Copy the records below exactly as they are written.

Saved data entries:
Start of Block
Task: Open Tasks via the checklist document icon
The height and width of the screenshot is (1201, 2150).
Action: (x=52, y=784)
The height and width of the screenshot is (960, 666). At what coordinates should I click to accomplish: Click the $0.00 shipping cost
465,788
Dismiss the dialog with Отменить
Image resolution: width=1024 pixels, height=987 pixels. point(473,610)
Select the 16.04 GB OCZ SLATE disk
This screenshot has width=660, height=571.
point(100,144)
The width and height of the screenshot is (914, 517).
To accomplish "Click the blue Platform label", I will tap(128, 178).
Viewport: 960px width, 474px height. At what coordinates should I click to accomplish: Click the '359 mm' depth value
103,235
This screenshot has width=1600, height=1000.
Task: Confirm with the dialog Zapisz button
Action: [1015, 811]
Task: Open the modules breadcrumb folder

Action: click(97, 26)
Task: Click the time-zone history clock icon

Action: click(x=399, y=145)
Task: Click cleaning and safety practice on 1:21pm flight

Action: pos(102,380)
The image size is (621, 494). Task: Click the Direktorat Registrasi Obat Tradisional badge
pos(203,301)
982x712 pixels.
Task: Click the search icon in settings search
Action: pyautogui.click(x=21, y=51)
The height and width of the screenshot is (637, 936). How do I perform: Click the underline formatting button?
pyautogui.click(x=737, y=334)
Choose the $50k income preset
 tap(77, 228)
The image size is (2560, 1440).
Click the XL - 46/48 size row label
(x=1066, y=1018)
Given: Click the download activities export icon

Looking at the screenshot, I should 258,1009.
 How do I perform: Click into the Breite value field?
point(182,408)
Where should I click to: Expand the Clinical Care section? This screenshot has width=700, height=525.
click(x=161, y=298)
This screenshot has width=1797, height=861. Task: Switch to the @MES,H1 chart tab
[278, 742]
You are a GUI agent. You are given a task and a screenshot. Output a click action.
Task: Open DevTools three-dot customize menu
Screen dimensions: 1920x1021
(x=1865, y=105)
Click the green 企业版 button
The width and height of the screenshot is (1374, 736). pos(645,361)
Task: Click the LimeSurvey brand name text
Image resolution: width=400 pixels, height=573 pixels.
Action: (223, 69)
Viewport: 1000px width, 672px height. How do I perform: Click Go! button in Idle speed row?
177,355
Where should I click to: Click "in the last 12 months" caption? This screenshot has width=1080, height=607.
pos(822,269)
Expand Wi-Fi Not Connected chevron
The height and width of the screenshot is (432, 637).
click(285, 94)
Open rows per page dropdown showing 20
End of Block
Answer to the problem:
Task: Open Tasks via the checklist document icon
The height and width of the screenshot is (1201, 2150).
Action: (x=52, y=784)
The height and width of the screenshot is (960, 666). At what coordinates should I click to accomplish: Click the $0.00 shipping cost
465,788
Dismiss the dialog with Отменить
Image resolution: width=1024 pixels, height=987 pixels. point(473,610)
Select the 16.04 GB OCZ SLATE disk
This screenshot has width=660, height=571.
point(100,144)
The width and height of the screenshot is (914, 517).
To accomplish "Click the blue Platform label", I will tap(128, 178).
Viewport: 960px width, 474px height. At what coordinates should I click to accomplish: Click the '359 mm' depth value
103,235
This screenshot has width=1600, height=1000.
Task: Confirm with the dialog Zapisz button
Action: [1015, 811]
Task: Open the modules breadcrumb folder

Action: click(97, 26)
Task: Click the time-zone history clock icon

Action: click(x=399, y=145)
Task: Click cleaning and safety practice on 1:21pm flight

Action: pos(102,380)
The image size is (621, 494). Task: Click the Direktorat Registrasi Obat Tradisional badge
pos(203,301)
982x712 pixels.
Task: Click the search icon in settings search
Action: pyautogui.click(x=21, y=51)
The height and width of the screenshot is (637, 936). How do I perform: Click the underline formatting button?
pyautogui.click(x=737, y=334)
Choose the $50k income preset
 tap(77, 228)
The image size is (2560, 1440).
Click the XL - 46/48 size row label
(x=1066, y=1018)
Given: Click the download activities export icon

Looking at the screenshot, I should 258,1009.
 How do I perform: Click into the Breite value field?
point(182,408)
Where should I click to: Expand the Clinical Care section? This screenshot has width=700, height=525.
click(x=161, y=298)
This screenshot has width=1797, height=861. Task: Switch to the @MES,H1 chart tab
[278, 742]
You are a GUI agent. You are given a task and a screenshot. Output a click action.
Task: Open DevTools three-dot customize menu
Screen dimensions: 1920x1021
(x=1865, y=105)
Click the green 企业版 button
The width and height of the screenshot is (1374, 736). pos(645,361)
Task: Click the LimeSurvey brand name text
Image resolution: width=400 pixels, height=573 pixels.
Action: (223, 69)
Viewport: 1000px width, 672px height. How do I perform: Click Go! button in Idle speed row?
177,355
Where should I click to: Click "in the last 12 months" caption? This screenshot has width=1080, height=607.
pos(822,269)
Expand Wi-Fi Not Connected chevron
The height and width of the screenshot is (432, 637).
click(285, 94)
Open rows per page dropdown showing 20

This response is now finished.